Here the testimony tended to prove an agreement between the defendants to constitute Fisher (who is not indicted) their agent to do the same unlawful and fraudulent acts that the witness Parker had been doing in furtherance of a common purpose to cheat certain insurance companies, and to show that the agreement, which they "all said" they had made with Fisher, culminated in similar covinous acts. All who aid, abet, counsel, or procure others to commit misdemeanors are principals. 1 Roscoe Cr. Ev. Star, p. 189. Conspiracy is under the law of North Carolina a misdemeanor. S. v. Jackson, 82 N.C. 565. When once evidence of a common design is shown, and two or more of the conspirators are indicted and on trial, testimony tending to prove the unlawful acts of a person not on trial or not indicted, in furtherance of such purpose, is clearly competent. Those who aid, abet, counsel or encourage, as well as those who execute their designs, are conspirators, and certainly where the unlawful act is done within the limits (848) of the State in whose courts the indictment is found, as in our case, the conspirators, who only participated in the design, may be tried and punished without joining in the indictment the perpetrator of the overt act shown.
There was evidence reasonably sufficient, if believed, to warrant the inference of a conspiracy, and it was properly left to the jury to pass upon its sufficiency. S. v. Matthews, 80 N.C. 417; S. v. Patterson,78 N.C. 470. Meantime, it was the province of the court, upon hearing it, to decide that it rendered competent not only proof of the acts done in pursuance of the common design by a coconspirator, even though not on trial (S. v. George, 29 N.C. 321), but his declarations made after the entry of the defendants into the combination, and up to the time when the offense was committed. S. v. Anderson, 92 N.C. 732. When *Page 531 
the common design has been proved, the act of any one of the conspirators in furtherance of it may be shown by any competent evidence. S. v. George,supra. It is competent to show a criminal act by confession of a party as well as by means of direct proof by the testimony of others. While the declarations of Fisher as to the participation of the defendants, either in the purpose to commit the offense or the act of selling the policies, if made after the sale, would have been clearly inadmissible (S. v. Dean,35 N.C. 63), the State was not precluded, after laying the foundation by showing the declarations of the defendants that he was their agent for that purpose, from proving his naked confession of the act of selling certain policies, as, according to the testimony of Parker, he had agreed to do, for the benefit of the defendants, and had subsequently attempted in his presence to do.

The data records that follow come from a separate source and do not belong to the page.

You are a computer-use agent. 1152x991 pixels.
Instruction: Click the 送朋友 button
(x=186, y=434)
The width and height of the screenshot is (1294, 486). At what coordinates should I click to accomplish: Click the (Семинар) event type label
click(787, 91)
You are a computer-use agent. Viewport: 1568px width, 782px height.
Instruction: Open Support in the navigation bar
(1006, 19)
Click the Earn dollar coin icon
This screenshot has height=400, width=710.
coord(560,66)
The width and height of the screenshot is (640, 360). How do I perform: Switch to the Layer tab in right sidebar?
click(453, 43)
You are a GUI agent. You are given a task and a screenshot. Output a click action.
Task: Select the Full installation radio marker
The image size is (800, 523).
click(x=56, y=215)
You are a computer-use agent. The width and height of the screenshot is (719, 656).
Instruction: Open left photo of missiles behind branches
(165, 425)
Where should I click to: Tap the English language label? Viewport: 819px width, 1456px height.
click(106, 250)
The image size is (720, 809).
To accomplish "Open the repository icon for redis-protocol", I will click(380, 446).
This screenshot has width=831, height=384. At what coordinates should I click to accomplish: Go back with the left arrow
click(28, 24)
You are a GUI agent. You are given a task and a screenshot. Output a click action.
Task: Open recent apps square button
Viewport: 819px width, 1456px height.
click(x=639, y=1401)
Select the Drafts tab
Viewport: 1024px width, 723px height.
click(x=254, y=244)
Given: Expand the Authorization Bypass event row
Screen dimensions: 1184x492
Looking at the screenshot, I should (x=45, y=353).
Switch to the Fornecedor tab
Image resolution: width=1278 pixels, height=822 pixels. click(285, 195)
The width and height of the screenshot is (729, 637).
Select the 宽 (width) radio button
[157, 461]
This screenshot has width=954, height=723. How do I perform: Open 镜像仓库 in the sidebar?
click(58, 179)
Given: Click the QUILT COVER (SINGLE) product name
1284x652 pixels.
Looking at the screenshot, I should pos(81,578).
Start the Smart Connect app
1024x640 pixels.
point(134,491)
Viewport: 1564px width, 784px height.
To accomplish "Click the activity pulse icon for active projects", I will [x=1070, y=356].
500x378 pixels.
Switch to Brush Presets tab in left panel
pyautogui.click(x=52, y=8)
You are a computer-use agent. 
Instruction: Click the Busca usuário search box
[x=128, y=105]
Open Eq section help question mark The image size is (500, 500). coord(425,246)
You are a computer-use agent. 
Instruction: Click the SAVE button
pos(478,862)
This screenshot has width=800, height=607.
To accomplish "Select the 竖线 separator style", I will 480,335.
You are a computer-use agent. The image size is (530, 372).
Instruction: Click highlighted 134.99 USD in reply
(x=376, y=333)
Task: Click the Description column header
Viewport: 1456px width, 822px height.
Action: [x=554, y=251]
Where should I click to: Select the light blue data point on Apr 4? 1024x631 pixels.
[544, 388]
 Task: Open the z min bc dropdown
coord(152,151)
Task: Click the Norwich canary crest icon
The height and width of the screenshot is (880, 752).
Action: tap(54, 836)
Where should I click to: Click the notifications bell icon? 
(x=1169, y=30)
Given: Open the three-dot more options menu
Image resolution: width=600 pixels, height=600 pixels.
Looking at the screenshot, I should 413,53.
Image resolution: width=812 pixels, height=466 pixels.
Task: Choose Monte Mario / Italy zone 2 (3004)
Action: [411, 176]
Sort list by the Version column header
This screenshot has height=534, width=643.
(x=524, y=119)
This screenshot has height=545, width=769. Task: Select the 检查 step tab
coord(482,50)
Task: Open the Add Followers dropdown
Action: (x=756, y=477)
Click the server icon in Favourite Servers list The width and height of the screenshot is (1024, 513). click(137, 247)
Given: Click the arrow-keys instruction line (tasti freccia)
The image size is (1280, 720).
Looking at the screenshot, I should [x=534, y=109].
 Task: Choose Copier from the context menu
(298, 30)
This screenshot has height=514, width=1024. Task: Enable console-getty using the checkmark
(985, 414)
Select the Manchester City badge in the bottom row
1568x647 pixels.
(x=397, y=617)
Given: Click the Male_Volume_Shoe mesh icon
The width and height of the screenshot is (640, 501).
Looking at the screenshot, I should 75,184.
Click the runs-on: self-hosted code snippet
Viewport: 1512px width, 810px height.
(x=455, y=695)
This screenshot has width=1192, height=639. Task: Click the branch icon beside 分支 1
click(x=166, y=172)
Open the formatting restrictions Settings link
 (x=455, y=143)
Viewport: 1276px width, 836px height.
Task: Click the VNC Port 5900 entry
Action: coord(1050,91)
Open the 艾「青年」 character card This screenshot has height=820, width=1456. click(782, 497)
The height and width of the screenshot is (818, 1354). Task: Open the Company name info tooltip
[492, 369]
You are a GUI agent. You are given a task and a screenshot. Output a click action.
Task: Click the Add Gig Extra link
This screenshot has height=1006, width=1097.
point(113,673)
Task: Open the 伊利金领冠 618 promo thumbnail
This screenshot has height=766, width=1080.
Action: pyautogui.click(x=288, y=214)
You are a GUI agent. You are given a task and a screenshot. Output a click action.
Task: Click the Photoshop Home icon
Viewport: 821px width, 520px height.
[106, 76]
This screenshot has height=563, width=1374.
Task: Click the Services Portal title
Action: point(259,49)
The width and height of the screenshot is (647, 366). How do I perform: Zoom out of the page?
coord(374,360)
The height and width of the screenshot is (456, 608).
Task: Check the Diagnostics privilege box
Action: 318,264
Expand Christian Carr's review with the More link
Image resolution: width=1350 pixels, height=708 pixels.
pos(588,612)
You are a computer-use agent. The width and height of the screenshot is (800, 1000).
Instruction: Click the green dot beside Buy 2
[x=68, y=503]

It has been held that for the purpose of proving the ownership     (849) of property by a corporation, when charged in an indictment, it is not necessary to produce the certificate of incorporation or a copy of it in the private acts published by the authority of the State, but that it is sufficient to show that the corporation carried on business under the corporate name set forth in the indictment. S. v. Grant,104 N.C. 908; S. v. R. R., 95 N.C. 602. But if it were conceded that the testimony of the witness Rippy, that the companies mentioned held themselves out as insurance companies, was insufficient, we hold that the certificates of incorporation were clearly competent under the rule laid down in Barcello v. Hapgood, 118 N.C. 712, 730. For the reasons given the judgment of the court below is affirmed.
AFFIRMED.
Cited: S. v. Noe, post, 850, 852; Clerk's Office v. Comrs., 121 N.C. 129;S. v. Register, 133 N.C. 749; S. v. Foster, 172 N.C. 963.